Aim
Reproduce the handgun forum post verbatim, from its title to its final sentence.

Text shown

= = =

# handgun for recoil sensitive fiancee



## Liquidfx (Nov 12, 2012)

I'm looking for something for my fiancee to use when I am not around. I feel she should carry whether I am there or not but she doesn't. I'll work on that later. However, she has said she'll let me buy her a handgun as well as to take some classes and possibly get her CCW. She is very recoil sensitive so something like a .40 S&W or .45ACP will most likely be out of the question. She has shot my M&P 40 and while she liked the feel/weight of the gun as well as a friends Ruger P90 (this was too heavy), she did not like the recoil at all. Additionally she is just getting back into shooting after not having shot for over 15 yrs so she would prefer something easy to shoot, at least initially. She has a .38 Special revolver that was inherited, however, she's said that she does not really want to carry a revolver if/when she does.

What I need help with is what to have her look at initially? I won't have any say in the purchase other than handing over the cash to do so, therefore these are just my initial thoughts on what she might like. I realize that the smaller the gun the more felt recoil, but due to her small frame, I know she wouldn't be comfortable carrying a full size. Hence my suggestions below...

Some of what I was thinking were:

M&P9c
SR9c
M&P Bodyguard 380
Walther PPK
Sig P238
XD9c
Sig P250 Compact 9mm

Opinions on these for a recoil sensitive shooter? Any other suggestions? Most of these I can rent from a LGS, so she will definitely be trying before buying. I'd like to keep it around $500 give or take but will end up buying what SHE wants no matter the cost...LOL Reliability is probably most important for me. Safety, recoil, and then comfort in hand most important for her.

= = =

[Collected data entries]
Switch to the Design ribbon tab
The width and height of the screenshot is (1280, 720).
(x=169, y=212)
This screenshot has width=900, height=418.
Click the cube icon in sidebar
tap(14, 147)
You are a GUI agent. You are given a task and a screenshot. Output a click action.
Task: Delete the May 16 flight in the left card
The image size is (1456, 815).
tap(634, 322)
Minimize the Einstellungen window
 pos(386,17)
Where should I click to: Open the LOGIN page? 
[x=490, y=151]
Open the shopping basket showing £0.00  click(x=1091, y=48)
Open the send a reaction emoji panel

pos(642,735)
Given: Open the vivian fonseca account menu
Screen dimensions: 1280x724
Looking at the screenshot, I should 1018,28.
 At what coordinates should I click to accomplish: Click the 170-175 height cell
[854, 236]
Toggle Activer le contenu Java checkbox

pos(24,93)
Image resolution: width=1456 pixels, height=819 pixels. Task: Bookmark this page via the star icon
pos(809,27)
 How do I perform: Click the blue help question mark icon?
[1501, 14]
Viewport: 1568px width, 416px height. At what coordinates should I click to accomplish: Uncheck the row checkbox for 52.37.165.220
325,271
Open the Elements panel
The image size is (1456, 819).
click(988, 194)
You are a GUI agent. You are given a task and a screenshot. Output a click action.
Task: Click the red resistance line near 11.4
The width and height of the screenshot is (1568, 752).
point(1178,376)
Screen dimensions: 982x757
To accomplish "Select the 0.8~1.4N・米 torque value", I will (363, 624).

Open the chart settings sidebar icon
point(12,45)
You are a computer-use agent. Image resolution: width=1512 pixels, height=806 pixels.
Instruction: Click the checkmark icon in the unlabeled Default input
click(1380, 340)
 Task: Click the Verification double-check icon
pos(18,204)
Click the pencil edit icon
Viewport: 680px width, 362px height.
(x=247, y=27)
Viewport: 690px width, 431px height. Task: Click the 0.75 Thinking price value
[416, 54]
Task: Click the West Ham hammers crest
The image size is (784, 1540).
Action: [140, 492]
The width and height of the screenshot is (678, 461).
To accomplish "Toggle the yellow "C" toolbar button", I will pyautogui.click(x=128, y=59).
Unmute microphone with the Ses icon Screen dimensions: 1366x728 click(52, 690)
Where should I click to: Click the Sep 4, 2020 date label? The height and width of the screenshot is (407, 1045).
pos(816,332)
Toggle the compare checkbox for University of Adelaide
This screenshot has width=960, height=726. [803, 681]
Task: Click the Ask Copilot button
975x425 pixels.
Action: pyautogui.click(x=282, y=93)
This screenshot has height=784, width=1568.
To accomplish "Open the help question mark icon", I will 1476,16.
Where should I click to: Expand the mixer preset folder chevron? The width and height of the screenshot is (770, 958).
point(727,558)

= = =

Exercise output
# handgun for recoil sensitive fiancee



## Liquidfx (Nov 12, 2012)

I'm looking for something for my fiancee to use when I am not around. I feel she should carry whether I am there or not but she doesn't. I'll work on that later. However, she has said she'll let me buy her a handgun as well as to take some classes and possibly get her CCW. She is very recoil sensitive so something like a .40 S&W or .45ACP will most likely be out of the question. She has shot my M&P 40 and while she liked the feel/weight of the gun as well as a friends Ruger P90 (this was too heavy), she did not like the recoil at all. Additionally she is just getting back into shooting after not having shot for over 15 yrs so she would prefer something easy to shoot, at least initially. She has a .38 Special revolver that was inherited, however, she's said that she does not really want to carry a revolver if/when she does.

What I need help with is what to have her look at initially? I won't have any say in the purchase other than handing over the cash to do so, therefore these are just my initial thoughts on what she might like. I realize that the smaller the gun the more felt recoil, but due to her small frame, I know she wouldn't be comfortable carrying a full size. Hence my suggestions below...

Some of what I was thinking were:

M&P9c
SR9c
M&P Bodyguard 380
Walther PPK
Sig P238
XD9c
Sig P250 Compact 9mm

Opinions on these for a recoil sensitive shooter? Any other suggestions? Most of these I can rent from a LGS, so she will definitely be trying before buying. I'd like to keep it around $500 give or take but will end up buying what SHE wants no matter the cost...LOL Reliability is probably most important for me. Safety, recoil, and then comfort in hand most important for her.